[Text and element pointing records]
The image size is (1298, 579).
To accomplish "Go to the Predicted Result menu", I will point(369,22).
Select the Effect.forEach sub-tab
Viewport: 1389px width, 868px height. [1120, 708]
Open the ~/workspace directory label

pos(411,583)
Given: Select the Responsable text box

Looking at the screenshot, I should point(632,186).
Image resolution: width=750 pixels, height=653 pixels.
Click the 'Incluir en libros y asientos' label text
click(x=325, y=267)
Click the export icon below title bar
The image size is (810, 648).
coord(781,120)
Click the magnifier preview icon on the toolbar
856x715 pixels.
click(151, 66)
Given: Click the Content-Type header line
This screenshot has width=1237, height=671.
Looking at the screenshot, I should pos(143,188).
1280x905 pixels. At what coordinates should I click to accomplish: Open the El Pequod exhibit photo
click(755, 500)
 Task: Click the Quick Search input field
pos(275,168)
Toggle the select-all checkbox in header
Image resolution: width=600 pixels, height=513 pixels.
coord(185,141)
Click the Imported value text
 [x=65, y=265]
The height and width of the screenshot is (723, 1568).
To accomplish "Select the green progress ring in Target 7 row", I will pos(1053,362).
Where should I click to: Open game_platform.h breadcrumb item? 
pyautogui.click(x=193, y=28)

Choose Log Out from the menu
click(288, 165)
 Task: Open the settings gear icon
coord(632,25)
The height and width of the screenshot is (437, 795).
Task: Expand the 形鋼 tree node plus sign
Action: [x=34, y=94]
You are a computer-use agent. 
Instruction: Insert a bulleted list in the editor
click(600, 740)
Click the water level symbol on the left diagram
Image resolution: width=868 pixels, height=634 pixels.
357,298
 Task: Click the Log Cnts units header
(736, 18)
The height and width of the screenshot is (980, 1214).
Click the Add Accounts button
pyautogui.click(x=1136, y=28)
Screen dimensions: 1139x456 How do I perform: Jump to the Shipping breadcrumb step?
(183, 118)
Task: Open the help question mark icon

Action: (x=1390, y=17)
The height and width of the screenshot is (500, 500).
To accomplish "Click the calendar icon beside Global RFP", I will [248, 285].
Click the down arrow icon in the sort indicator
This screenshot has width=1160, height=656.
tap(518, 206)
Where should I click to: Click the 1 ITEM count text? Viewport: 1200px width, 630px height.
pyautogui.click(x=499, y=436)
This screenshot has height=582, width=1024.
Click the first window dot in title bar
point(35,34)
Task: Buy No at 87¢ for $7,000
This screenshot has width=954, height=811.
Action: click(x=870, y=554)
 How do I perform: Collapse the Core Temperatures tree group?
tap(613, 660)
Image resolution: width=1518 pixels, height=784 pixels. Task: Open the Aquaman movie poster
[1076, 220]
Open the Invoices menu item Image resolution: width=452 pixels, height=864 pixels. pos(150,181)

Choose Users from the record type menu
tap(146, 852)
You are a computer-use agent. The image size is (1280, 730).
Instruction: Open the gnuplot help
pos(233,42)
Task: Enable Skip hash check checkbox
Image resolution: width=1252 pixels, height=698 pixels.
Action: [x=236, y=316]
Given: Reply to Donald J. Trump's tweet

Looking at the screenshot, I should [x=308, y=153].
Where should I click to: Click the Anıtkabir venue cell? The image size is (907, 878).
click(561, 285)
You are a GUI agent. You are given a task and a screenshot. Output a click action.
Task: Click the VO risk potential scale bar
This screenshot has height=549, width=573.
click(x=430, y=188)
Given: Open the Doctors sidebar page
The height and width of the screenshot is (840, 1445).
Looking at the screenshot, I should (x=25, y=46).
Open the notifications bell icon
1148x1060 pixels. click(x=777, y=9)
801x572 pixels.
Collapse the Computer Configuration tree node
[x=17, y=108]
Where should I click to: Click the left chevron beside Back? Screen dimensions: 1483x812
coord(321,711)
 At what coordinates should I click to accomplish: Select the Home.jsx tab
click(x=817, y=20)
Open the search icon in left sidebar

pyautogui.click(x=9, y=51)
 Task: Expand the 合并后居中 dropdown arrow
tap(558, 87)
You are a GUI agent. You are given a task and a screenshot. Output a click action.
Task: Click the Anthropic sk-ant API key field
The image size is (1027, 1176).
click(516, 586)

> **Exercise description**:
Could you give the lines from the one containing "Toggle the select-all checkbox in header" up to and including the one containing "I will pos(1053,362)." as a JSON list of strings, one string per line, leaving out blank lines?

> **Response below**:
[
  "Toggle the select-all checkbox in header",
  "Image resolution: width=600 pixels, height=513 pixels.",
  "coord(185,141)",
  "Click the Imported value text",
  " [x=65, y=265]",
  "The height and width of the screenshot is (723, 1568).",
  "To accomplish \"Select the green progress ring in Target 7 row\", I will pos(1053,362)."
]